Help reduce your child’s risk of getting lost
- Supervise young children closely. In busy places with lots of people, hold their hand or use a stroller/carrier for toddlers and preschoolers.
- Talk to your child about always sticking with a buddy. For younger children, a buddy is someone old enough to look after them (e.g., parent, older sister, older brother, grandparent, aunt, uncle, babysitter).
- Teach your child to always ask you before going anywhere and to give you information about where they are going, who else will be there, and when they will be returning.
- Talk to your child about always sticking with a buddy. For older children, a buddy can be a friend. This is especially important if your child is old enough to go to public places without you, including walking to and from school.
Children of all ages
- Before going out as a family, explain to your child the expectations you have of them and the family rules for keeping safe.
- Talk to your child about staying close by you/the adult they are out with. Ensure your child knows who the adult(s) in charge are if they’re going somewhere without you (e.g., school outing, summer camp, sports team).
- If your child will be on an outing with a group of kids, make sure there are enough adults to reasonably supervise. Keep in mind that groups of adults may start talking to each other and lose track of where the kids are and what they are doing. Consider designating one or a few adults to watch the kids and then rotate so everyone has a chance to visit.
Have a plan
- Tell your child that if they become lost, they should sit down and stay exactly where they are, call out loudly for mom or dad (or the adult they are with), and you will come and find them. Teach them that if anyone other than the adult they are with tries to take them away from that spot, they need to refuse to leave.
- Another option that may be appropriate is to teach them to ask a person with children for help. Children know how to identify a mom in a crowd, whereas authority figures may be more difficult for them. Mothers with children are more likely to help and less likely to pose a threat.
- Set a place to meet if you and your child become separated. This place must be clearly visible. Emphasize to your child that they need to stay at the agreed-upon place if the two of you become separated — no matter what.
Children of all ages
- When attending busy places with lots of people, plan ahead and make sure your child is wearing bright, distinctive clothing so they can be spotted more easily if they become separated from you.
- Have a recent and clear (i.e., no filters) photo of your child. If you are attending a busy event, take a photo of your child in the clothes they are wearing that day.
- Teach your child to shout out for you if they get lost. You, too, should shout out your child’s name if they become separated from you.

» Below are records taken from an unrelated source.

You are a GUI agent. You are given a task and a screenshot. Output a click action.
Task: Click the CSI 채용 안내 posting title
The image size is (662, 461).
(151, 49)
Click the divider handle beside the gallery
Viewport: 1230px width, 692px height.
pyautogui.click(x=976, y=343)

- If you are in an isolated area (e.g., hiking trail, campground, park), it is especially important for your child to stay where they are and call out loudly for you until you find them.
- Some large public events have special programs to help children if they get separated from their parents — seek these programs out and use their services.
- Write your cell phone number on a label or a sticker and place it on your child before entering a public event or area. Do not write your child’s name anywhere that is visible to the public; if a child is called by name, they are more likely to respond to or follow a person who is otherwise unknown to them.
The information provided above is intended for information purposes only. It is not intended as legal advice. Readers should assess all information in light of their own circumstances, the age and maturity level of the child they wish to protect, and any other relevant factors.